> _Selected passage_
::::::::
Well it's not too late to have the conversation :-) or is it :-(

> The pre-Install.jsp step shouldn't be more difficult than performing a
> normal deploy of a war file, through usual means.

That's the problem.  Non of this is defined.  MY usual means is to  use the
manager application and deploy via the Tomcat GUI.  So you navigate to
JSPWiki.war and it's uploaded, deployed and started.  There is no concept
of "having access".  The access control thing is enabling you to use the
manager in the first place.  Tomcat then deploys it with tomcatX:tomcatX
permissions.  And tomcatX isn't even a proper user (can't log in).

I think that the problem is with the default location of the wiki log
files.  Tomcat doesn't allow them to be created within it's context
directory without changing it's permissions, or (prior to starting the
context) changing the location of the wiki's log files.  And what else?
How is the automatic search index stored and where? So all this is beyond
the normal deployment method. You have to realise that a web /application
server looks differently to a developer than it does when it's in
production mode.  It's fine to run a local off grid web server as root:root
with 777 permissions everywhere when you're cutting code.  It's harder in
production. And an application server is always going to be more
complicated than a pure web server.

This all makes the deployment not "simple". As soon as you have to invoke
chown and vim it gets "hard", especially for non developers /non
administrators.

On 9 November 2017 at 20:48, Juan Pablo Santos Rodríguez <
juanpablo.san...@gmail.com> wrote:

> Hi Paul,
>
> as I've been mostly missing last month, I'm checking all related JSPWiki
> mail, and I was wondering what kind of problems did you had performing a
> clean deploy of JSPWiki. It's probably too late to help, but at least we
> could document clearlier how to proceed in case of problems for upcoming
> users.
::::::::
> _Supplied information_
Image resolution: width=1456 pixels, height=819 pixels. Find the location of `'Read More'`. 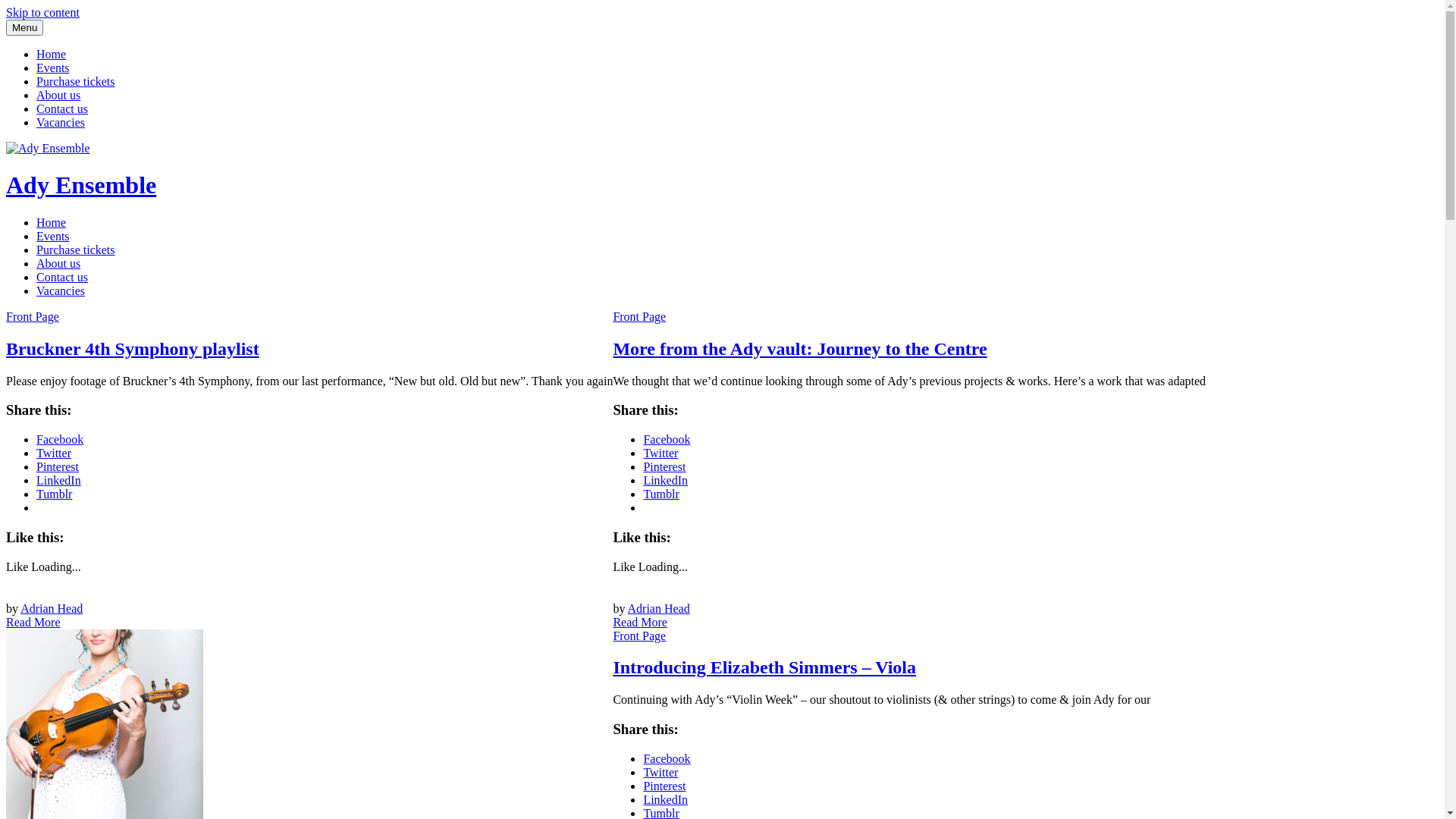

'Read More' is located at coordinates (33, 622).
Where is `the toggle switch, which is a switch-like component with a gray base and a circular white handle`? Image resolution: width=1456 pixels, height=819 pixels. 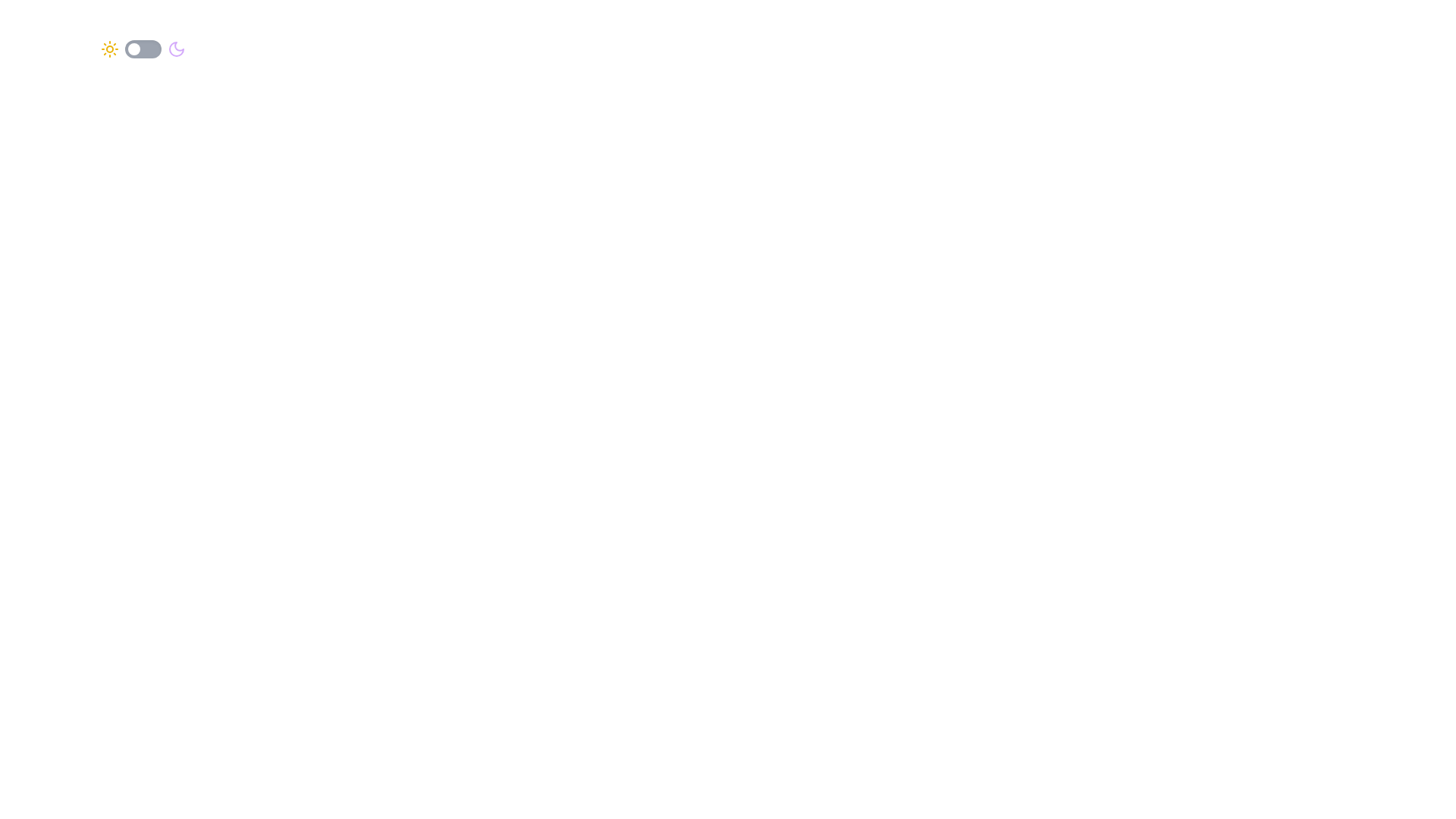 the toggle switch, which is a switch-like component with a gray base and a circular white handle is located at coordinates (143, 49).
::::::::
Carry on the email above about deploying JSPWiki on Tomcat, picking up right after its last line.

>
> The pre-Install.jsp step shouldn't be more difficult than performing a
> normal deploy of a war file, through usual means. As long as you have
> enough permissions on your server/machine to do that, everything should go
> fine. And if it doesn't, tomcat's logs (or whatever server you're using)
> should point out what is going wrong. There no need for anything else. This
> obviously changes as soon as you have limited access to your
> server/machine, but also in that case JSPWiki logs should point to whatever
> is happening..
>
>
> best regards,
> juan pablo
>
> On Fri, Oct 6, 2017 at 4:56 AM, Paul Uszak <paul.us...@gmail.com> wrote:
>
> > Further to recent "complexity" discussions, what is the protocol for
> > installing JSPWiki via the Tomcat manager gui please?
> >
> > I followed the simple installation guide but it fails at step 3.  I
> > deployed the jar file with the gui and that was successful.  A JSPWiki (I
> > left the default name) directory appeared with all of the relevant files.
> > Going to Install.jsp returns a 404 error unfortunately, but the context
> is
> > up and running.    All of the files are owned by tomcat7 /tomcat7., and
> > it's running on a high port.  So I've fallen down at the first hurdle :-(
> > I vaguely remember that all of the permissions have to be customised (or
> > something).
> >
> > It's been a couple of years since I installed it last time, but I
> remember
> > that it took a while.  The instructions don't seem to mention anything
> > about users /groups.  All they say is that "I" need access to the tomcat
> > area.  But I don't as that's what deployment does.  What are the other
> > steps prior to navigating to "Install.jsp"?
> >
> > Thanks all.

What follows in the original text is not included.